Addressing Prime Minister Najib Mikati, Sleiman said that Lebanon could remain stagnant while the world moved forward and that progress reaches Lebanon by trends ongoing in the region.
“We cannot overlook the aspirations of the youth regardless of their sectarian differences ... Refusing to address this issue in state institutions or refusing to approve a marriage is a violation of the Taif Accord,” the president said.
Sleiman, who has received praise from many members of civil society and citizens through social networking websites in the past week, said that the Constitution was clear in equality between Lebanese.
“Lebanon is part of the International Covenant on Civil and Political Rights of 1972 and it clearly states [the right to a consensual marriage] in Article 23 that mandates the right of marriage og individuals.”
Sleiman also said that Muslims should not consider his support of optional civil marriage as an attack against Islam because presidents are bound by the Constitution to defend national unity. “As I clearly stated in my opposition of the Orthodox Gathering [election law], my stance was not directed against Christians. Similarly, my stance on civil marriage is not directed against Muslims,” the president added.

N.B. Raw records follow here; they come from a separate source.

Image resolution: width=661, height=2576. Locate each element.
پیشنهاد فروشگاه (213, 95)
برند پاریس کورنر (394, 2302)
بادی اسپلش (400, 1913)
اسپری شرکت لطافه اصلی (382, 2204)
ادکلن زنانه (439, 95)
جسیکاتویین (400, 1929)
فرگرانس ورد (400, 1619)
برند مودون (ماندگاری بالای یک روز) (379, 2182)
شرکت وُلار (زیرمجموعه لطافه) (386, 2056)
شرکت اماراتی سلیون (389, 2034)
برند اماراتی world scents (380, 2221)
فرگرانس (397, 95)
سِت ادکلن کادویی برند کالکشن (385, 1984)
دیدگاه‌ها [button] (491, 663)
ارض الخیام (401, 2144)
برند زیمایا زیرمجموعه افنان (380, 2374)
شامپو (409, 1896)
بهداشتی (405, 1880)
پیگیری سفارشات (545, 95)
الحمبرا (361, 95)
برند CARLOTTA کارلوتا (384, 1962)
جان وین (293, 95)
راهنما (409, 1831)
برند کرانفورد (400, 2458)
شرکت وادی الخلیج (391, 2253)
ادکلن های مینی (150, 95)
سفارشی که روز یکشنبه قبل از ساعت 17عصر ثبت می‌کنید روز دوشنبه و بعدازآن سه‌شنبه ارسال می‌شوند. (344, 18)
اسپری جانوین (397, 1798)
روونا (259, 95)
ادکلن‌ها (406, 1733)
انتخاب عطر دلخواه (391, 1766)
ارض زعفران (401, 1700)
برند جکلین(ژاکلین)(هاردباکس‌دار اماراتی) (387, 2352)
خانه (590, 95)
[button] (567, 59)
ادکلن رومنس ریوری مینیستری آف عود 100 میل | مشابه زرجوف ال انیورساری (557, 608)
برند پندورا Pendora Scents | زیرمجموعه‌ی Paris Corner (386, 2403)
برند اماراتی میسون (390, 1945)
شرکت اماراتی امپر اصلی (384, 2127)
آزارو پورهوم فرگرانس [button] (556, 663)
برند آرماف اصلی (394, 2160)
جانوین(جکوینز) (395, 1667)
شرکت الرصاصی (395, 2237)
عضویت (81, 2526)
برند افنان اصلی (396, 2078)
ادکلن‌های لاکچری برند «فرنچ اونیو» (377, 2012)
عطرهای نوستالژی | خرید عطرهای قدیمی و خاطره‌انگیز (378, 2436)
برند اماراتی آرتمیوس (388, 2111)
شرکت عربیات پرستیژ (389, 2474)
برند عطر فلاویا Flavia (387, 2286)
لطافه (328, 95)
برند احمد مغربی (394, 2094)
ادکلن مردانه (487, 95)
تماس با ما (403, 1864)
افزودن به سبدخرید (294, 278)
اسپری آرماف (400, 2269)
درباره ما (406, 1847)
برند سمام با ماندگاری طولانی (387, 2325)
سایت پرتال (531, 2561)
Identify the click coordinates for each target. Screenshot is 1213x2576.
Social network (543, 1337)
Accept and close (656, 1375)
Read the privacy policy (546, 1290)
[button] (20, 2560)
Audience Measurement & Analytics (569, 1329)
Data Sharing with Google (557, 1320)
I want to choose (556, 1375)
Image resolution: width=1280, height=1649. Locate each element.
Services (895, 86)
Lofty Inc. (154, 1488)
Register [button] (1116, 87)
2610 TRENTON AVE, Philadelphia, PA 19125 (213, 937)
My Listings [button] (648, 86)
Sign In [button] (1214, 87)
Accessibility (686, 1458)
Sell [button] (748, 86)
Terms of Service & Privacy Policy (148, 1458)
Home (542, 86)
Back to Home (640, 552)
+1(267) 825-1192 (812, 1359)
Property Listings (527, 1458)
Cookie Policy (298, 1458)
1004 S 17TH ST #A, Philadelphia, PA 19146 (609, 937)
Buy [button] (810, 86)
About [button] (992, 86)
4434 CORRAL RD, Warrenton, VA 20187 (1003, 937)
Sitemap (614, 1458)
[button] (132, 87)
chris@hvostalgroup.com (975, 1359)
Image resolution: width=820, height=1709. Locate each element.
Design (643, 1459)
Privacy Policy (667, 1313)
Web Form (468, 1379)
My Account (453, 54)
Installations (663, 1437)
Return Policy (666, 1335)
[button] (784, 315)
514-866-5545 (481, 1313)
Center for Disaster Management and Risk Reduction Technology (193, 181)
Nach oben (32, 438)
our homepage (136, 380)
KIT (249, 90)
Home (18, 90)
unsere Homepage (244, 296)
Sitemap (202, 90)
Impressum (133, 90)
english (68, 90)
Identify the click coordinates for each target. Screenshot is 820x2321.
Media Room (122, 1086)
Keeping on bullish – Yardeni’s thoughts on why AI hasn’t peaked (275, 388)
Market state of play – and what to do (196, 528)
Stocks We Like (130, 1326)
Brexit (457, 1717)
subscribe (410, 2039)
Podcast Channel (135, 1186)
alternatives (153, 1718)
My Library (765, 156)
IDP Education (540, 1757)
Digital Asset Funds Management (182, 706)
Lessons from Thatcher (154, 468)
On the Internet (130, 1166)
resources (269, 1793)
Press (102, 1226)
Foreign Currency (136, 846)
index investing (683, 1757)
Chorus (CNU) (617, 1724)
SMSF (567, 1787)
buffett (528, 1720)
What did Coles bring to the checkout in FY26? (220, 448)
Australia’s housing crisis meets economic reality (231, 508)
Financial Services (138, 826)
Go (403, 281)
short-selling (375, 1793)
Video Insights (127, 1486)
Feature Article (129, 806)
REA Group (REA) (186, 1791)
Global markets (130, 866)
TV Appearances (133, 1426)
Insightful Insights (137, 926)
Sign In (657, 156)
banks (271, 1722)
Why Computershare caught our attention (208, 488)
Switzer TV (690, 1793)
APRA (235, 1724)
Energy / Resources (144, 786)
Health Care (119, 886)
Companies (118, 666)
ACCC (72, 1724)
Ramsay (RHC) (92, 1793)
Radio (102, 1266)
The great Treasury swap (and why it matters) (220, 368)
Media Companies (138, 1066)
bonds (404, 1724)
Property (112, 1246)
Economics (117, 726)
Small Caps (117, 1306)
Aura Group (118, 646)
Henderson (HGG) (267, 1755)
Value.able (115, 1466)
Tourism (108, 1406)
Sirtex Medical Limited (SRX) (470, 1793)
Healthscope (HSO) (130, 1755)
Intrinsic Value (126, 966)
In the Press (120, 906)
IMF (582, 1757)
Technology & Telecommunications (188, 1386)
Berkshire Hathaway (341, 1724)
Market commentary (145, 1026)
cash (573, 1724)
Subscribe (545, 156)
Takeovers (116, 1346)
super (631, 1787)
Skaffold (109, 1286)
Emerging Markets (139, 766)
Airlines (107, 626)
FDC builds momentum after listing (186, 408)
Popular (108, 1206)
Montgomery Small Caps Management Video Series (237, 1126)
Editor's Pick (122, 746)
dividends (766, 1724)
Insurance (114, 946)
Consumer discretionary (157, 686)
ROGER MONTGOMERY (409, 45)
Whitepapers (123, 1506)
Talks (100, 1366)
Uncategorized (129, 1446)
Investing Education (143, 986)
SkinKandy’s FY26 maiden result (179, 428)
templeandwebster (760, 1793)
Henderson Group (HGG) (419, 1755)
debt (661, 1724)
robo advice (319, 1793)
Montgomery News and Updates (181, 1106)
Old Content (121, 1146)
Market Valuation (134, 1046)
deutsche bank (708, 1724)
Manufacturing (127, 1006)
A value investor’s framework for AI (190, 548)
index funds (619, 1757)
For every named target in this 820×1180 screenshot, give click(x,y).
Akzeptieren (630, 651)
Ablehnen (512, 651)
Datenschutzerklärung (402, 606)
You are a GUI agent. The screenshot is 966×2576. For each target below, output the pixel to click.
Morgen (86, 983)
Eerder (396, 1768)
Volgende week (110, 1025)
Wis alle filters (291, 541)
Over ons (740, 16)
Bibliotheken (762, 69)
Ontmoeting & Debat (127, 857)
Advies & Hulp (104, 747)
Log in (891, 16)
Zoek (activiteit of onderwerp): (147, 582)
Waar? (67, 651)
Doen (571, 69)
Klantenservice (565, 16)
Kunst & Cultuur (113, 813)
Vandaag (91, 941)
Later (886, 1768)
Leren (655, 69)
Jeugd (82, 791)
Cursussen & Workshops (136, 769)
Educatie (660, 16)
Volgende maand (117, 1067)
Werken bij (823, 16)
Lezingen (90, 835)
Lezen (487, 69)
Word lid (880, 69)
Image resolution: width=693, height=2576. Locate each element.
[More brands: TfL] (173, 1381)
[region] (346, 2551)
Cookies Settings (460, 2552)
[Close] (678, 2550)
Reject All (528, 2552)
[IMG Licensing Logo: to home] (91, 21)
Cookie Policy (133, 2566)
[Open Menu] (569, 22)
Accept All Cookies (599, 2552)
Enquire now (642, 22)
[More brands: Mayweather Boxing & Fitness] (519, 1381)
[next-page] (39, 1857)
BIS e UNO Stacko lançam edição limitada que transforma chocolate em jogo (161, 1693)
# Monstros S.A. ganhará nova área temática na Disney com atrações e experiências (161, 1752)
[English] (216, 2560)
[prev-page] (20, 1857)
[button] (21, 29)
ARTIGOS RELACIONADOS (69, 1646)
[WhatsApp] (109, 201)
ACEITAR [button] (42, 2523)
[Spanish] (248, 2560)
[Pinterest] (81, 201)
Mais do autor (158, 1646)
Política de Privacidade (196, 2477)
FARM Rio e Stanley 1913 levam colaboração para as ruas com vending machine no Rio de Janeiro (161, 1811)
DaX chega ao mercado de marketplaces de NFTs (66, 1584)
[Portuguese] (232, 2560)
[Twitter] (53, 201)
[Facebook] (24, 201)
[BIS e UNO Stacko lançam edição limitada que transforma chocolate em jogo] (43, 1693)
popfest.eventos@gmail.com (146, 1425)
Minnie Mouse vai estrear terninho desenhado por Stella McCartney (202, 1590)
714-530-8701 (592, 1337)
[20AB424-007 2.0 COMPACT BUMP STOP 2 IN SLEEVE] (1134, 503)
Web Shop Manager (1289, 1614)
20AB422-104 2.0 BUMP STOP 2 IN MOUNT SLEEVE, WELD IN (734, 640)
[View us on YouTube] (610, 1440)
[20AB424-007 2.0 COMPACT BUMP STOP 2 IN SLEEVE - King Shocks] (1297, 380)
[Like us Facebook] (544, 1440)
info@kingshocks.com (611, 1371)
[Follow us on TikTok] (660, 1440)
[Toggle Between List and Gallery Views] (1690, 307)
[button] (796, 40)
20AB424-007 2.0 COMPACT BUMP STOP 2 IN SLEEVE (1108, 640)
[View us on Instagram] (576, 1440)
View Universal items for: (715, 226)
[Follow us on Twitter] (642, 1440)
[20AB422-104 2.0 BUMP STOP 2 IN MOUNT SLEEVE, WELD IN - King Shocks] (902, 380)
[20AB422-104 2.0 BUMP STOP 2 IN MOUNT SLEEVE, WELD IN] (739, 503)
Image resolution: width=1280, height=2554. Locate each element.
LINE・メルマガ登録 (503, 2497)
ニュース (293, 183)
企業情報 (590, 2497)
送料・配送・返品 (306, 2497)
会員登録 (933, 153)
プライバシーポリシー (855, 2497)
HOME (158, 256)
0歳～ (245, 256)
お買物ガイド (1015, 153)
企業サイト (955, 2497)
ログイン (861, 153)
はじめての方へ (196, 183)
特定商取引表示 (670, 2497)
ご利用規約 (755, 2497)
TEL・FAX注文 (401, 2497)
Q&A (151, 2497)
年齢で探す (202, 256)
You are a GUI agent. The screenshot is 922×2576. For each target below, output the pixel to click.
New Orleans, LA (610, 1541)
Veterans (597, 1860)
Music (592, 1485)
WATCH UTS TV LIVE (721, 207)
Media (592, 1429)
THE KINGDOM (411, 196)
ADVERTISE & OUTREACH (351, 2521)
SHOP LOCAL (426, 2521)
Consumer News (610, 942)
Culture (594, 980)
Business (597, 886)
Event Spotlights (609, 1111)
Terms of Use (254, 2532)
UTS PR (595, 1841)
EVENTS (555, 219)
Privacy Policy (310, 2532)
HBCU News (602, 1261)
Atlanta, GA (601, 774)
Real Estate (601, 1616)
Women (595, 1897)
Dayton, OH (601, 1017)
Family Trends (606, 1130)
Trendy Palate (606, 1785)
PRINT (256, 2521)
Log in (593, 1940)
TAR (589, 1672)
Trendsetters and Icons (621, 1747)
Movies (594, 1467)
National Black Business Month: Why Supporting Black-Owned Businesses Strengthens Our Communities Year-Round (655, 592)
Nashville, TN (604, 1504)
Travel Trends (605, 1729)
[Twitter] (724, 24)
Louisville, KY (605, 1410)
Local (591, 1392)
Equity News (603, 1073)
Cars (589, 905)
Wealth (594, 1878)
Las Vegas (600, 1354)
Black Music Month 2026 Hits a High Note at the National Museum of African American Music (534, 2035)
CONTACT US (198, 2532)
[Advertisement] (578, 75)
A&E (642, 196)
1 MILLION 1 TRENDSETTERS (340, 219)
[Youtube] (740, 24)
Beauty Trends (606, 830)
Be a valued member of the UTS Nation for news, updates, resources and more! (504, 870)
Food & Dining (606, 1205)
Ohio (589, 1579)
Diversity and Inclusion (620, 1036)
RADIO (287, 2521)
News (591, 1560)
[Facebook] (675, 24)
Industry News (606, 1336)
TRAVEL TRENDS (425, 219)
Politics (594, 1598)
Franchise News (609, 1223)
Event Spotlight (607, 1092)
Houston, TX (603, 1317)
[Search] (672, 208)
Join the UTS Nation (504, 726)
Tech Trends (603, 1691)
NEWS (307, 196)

“In the last Cabinet session that the prime minister headed when I was away in Russia, he considered that the subject is not suitable for the time being,” Sleiman added. The president has engaged in a Twitter feud with Mikati on the issue over the past few days.
Mikati, who has refused to place the issue of civil marriage on the Cabinet’s agenda, praised Sleiman for his statements but reiterated that it is not time to discuss the issue.
“Today we are facing many big issues, and we have many concerns and priorities that we should address instead of addressing this issue [civil marriage] at this time,” Mikati said.
Meanwhile, Metn MP Sami Gemayel criticized Qabbani for his edict against optional civil marriage, saying that such a declaration marks a violation of civil rights: “It is a violation of a person’s right to practice their beliefs, convictions and freedom of expression. It is the right of any Lebanese [citizen] to abide by religion or not, and we believe that any violation of that right is a violation of the Constitution.”
He added that forcing any citizen to do something either physically or mentally was punishable by law, and that every lawmaker was obliged to protect the right of freedom of belief.